Truman High Principal Sana Nasser told teachers to sway students’ city survey responses. (Daily News)
Bronx Academy of Promise Charter School students won a national app-creation contest. (Daily News)
As state budget talks near their end, the city’s funding situation is in flux but not ideal. (GothamSchools)
Prominent education leaders have donated to Bill Thompson’s mayoral campaign. (GothamSchools)
A new school bus driver and matron were arrested after they left a special needs student on a bus. (NY1)
Baruch College Campus High School had the most applicants again this year. (Insideschools, Post)
The City Council focused on PCBs and high schools during a budget hearing. (GothamSchools, NY1)
The first five of the city’s promised 20 in-school mental health clinics will open this fall. (Daily News)
After running a lockdown drill in class, a teacher says boredom should be a bigger threat. (USA Today)
Despite shifting demographics, 82 percent of education bachelor’s degree earners are white. (Times)

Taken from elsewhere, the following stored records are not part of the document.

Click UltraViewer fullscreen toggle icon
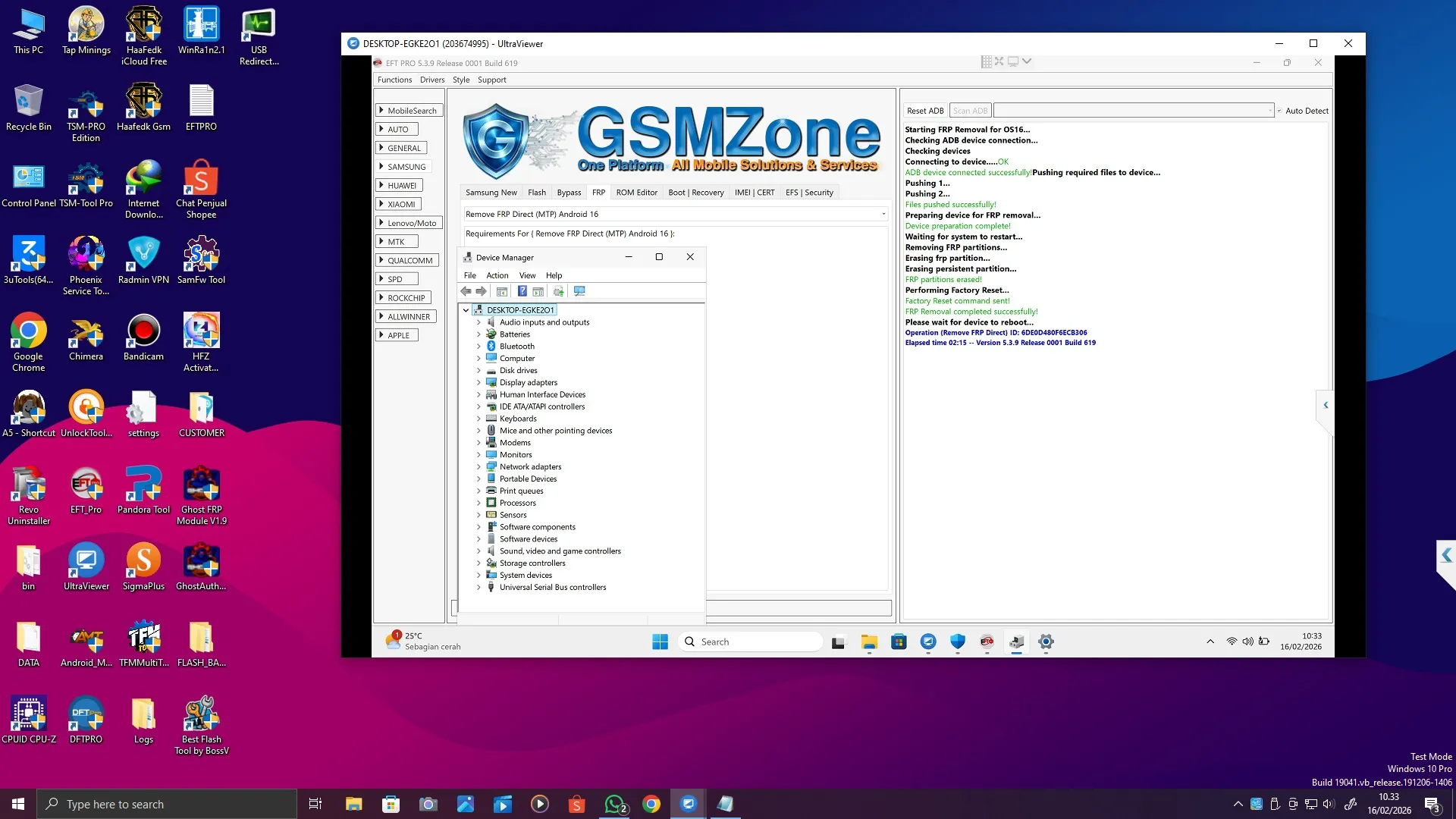The height and width of the screenshot is (819, 1456). pos(999,61)
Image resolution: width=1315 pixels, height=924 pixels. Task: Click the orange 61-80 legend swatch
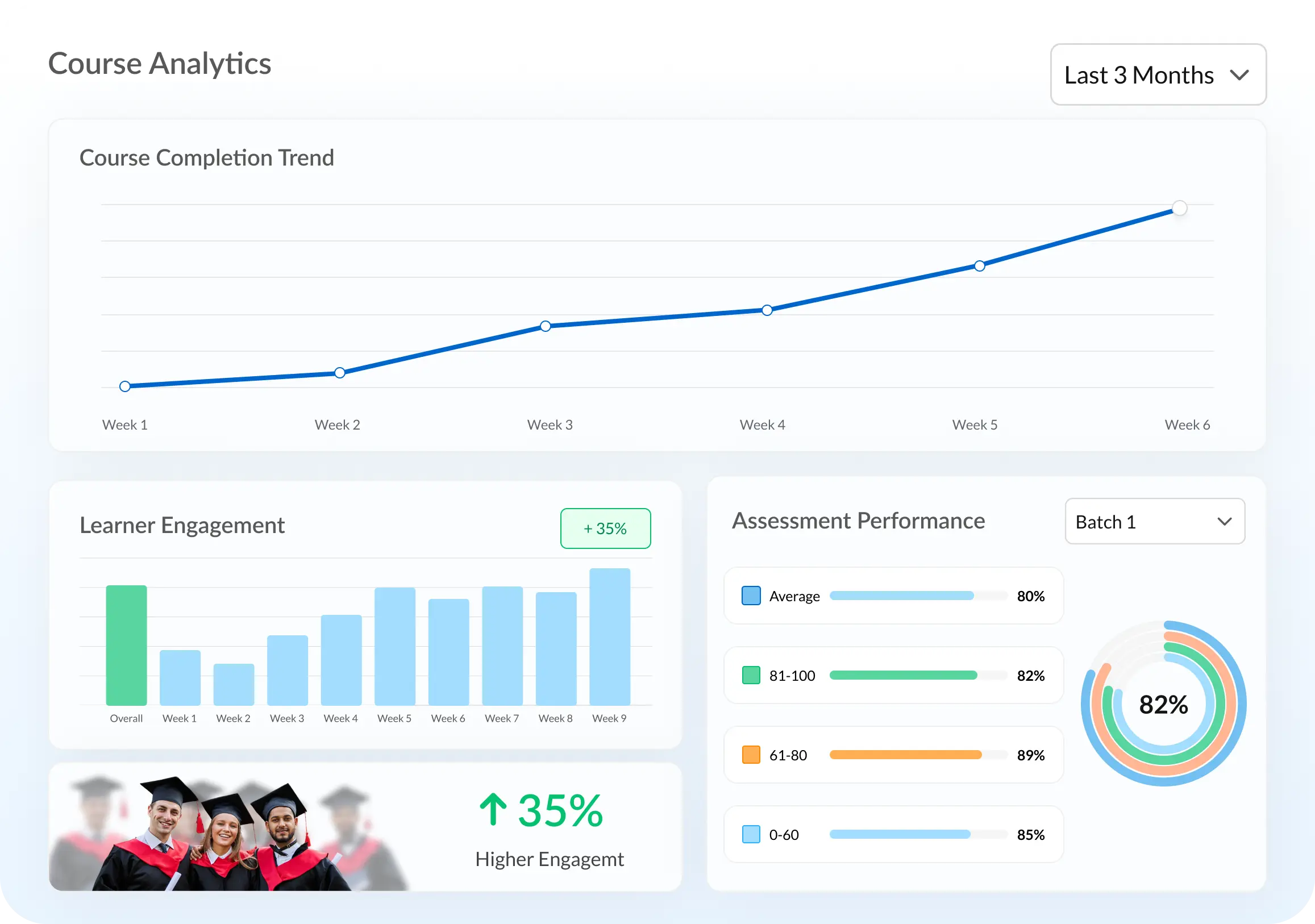(751, 755)
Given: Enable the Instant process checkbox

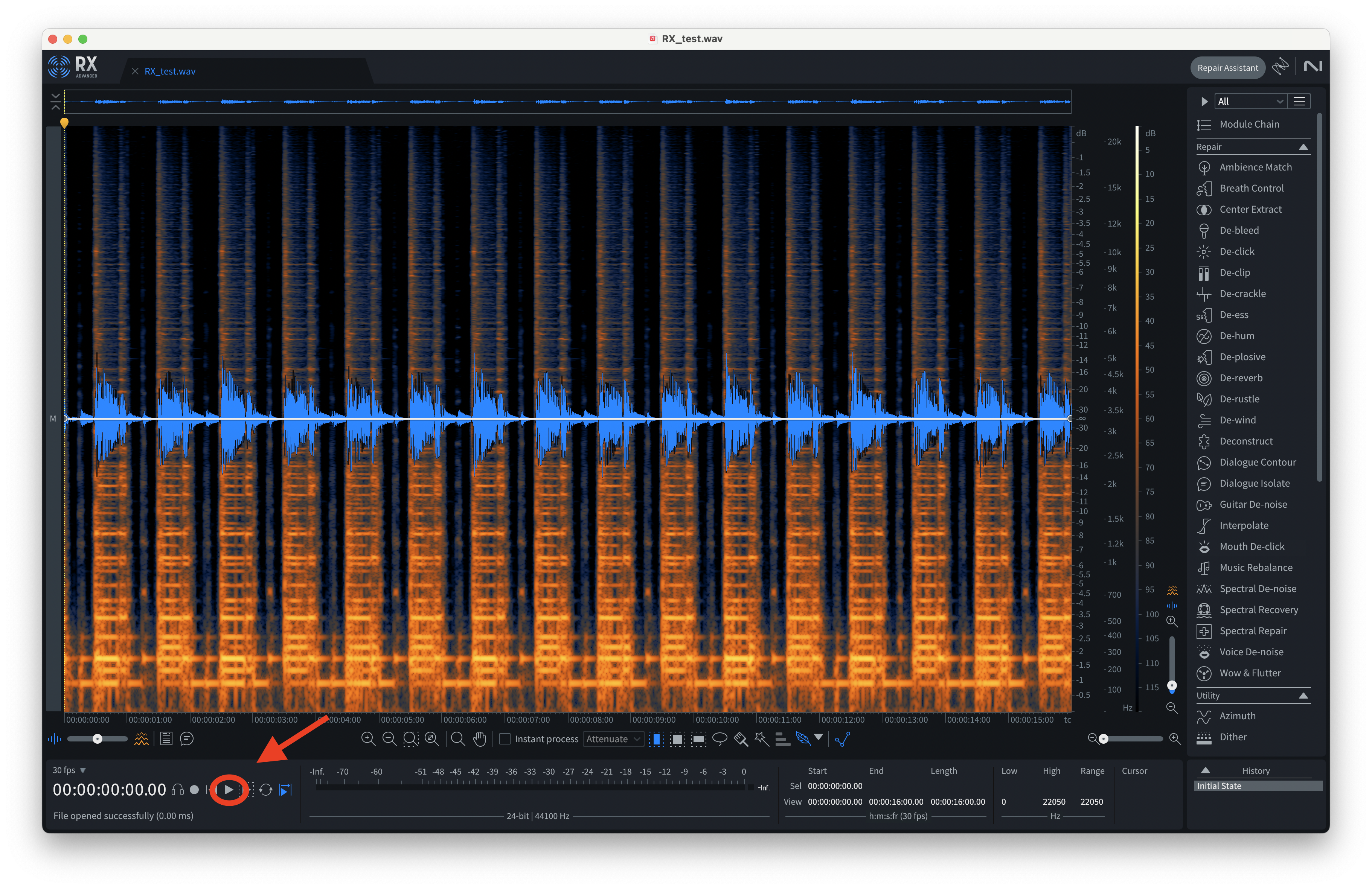Looking at the screenshot, I should click(505, 738).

Education advocates think Philadelphia should adopt a citywide application. (Phila. Daily News)
Former Turnaround Teacher
While I personally feel that Truman has never deserved all of the praise they get, (You should compare the demographics of co-op city to the demographics of the school, and you will see that some students are definitely being shut out) we shouldn’t kid ourselves into thinking that Nasser is the only one doing this. When report card grades, which are tied to school closures, are influenced by student/parent/teacher surveys this practice is common. While I have never had an administrator tell me to influence student surveys, I did have a former administrator who constantly reminded us that if we kept giving her bad ratings on the teacher survey we would eventually close and all become ATRs.
nychistoryteacher
I agree the incentives are perverse. Two more example – When the DOE was giving school wide bonuses a few years ago, part of the $3,000 bonus was based on the results of the school wide survey. My answers certainly reflected my desire to have that bonus.

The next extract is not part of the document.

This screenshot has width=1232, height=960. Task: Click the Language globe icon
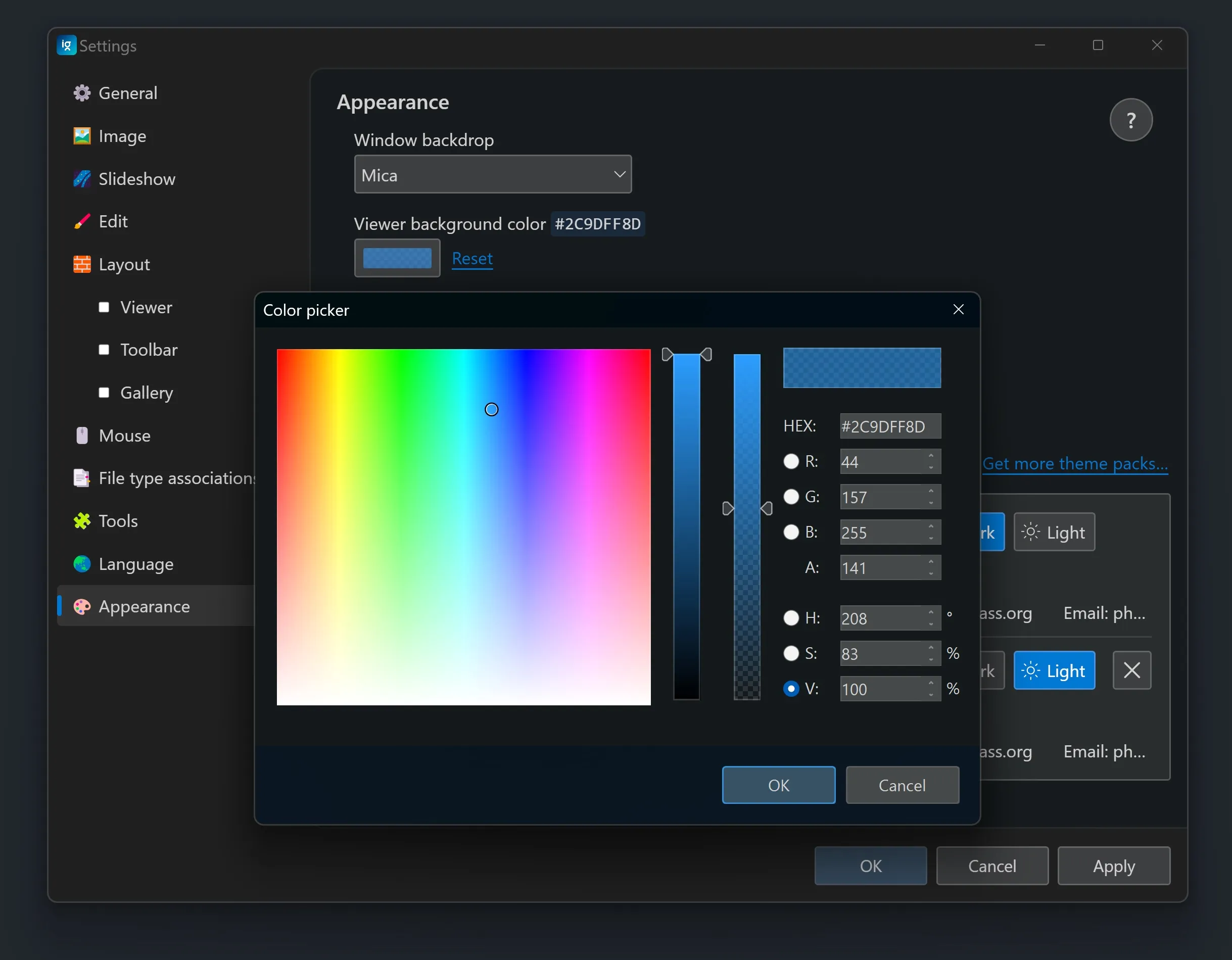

Today, the system has set up schools to be in competition with each other (see the inside school list) competing for the best students. If you want the best students, a good progress report helps.
Paul Rubin
I don’t see how telling kids how to answer a survey is any different than telling teachers how to answer a survey. Both situations are simply inappropriate. All we do is cajole everyone (students, parents and faculty) into completing the survey, period. The reasoning being that those most likely to take the time probably have something bad to say and then you get a false set of statistics. By increasing the sample size of the populations, you de-emphasize those statistical anomalies. Of course the whole concept of using these surveys to rate a school or even a school’s toilets, is just plain lunacy if the results of the survey are used as a blunt instrument later on against us.
I noticed that…
My students asked me about the survey when they were filling it out. I simply told them that I cannot tell them what they should bubble. However, I did tell them to look around their “learning environment”, and bubble the truth.
I noticed that…
BTW, if the Office of Conflict of Interest find Nasser guilty of her action, she’ll mostly be prompted to work in Tweed as an administrator in charge of Office of Accountability and Survey Data Collection.
Mike
My school started coaching the kids when we fell from a B to a C. Now, we’re back to a B. It’s best to lie on these surveys — your competitors are all doing it.

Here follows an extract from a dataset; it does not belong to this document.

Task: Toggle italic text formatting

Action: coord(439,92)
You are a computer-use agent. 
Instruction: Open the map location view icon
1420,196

This could have been Klein’s best idea, but he ruined it by tying the survey results to the progress report grades. Now you’re basically answering one question — do you want your school closed or not?
Theorem_Ox
It’s yet another one of those cases in education where a potentially very valuable tool that could be used for reflection and improvement has been turned into a sadistic rigged game.
Kimmie Kim
Students are being shut out of Truman? How is that possible, when they always seem to participate in the Second Round? Families in Co-Op City are too blind to recognize the acres of diamonds in their own back yard, and therefore they are sending their children elsewhere.
Surveys aside, this principal has done a phenomenal job with this school. Who else is offering students a chance to graduate with an Associates Degree as well as a HS diploma at the same time?
Kimmie Kim
Students are being shut out of Truman? How is that possible, when this school always seems to participate in the Second Round? Families in Co-Op City are too blind to recognize the acres of diamonds in their own back yard, and therefore they are sending their children elsewhere.
Surveys aside, this principal has done a phenomenal job with this school. Who else is offering students a chance to graduate with an Associates Degree as well as a HS diploma at the same time?
I noticed that…
I must be careful not to comment when extremely exhausted. I just edited my prior comment. Now the comment makes more sense.
I noticed that…
We need to examine how everyone plays a part in gaming the system when filling out the Learning Environment Survey.
There are two options.
It’s gamed because of the staff’s genuine, collaborative effort of preserving the school’s existence where everyone there works together, believes in each other, support each other and the school leader believes wholeheartly in the staff.
Or, It’s gamed because administration’s effort will be used to cajole the students in believing that the school is great even though students are more astute and perceptive of their surroundings than administration gives them. And, administration will coerse the staff in a perverse manner where unwarranted informals or demands may be placed on them where administration can desperately hold on to their $alary and powerful $tatus.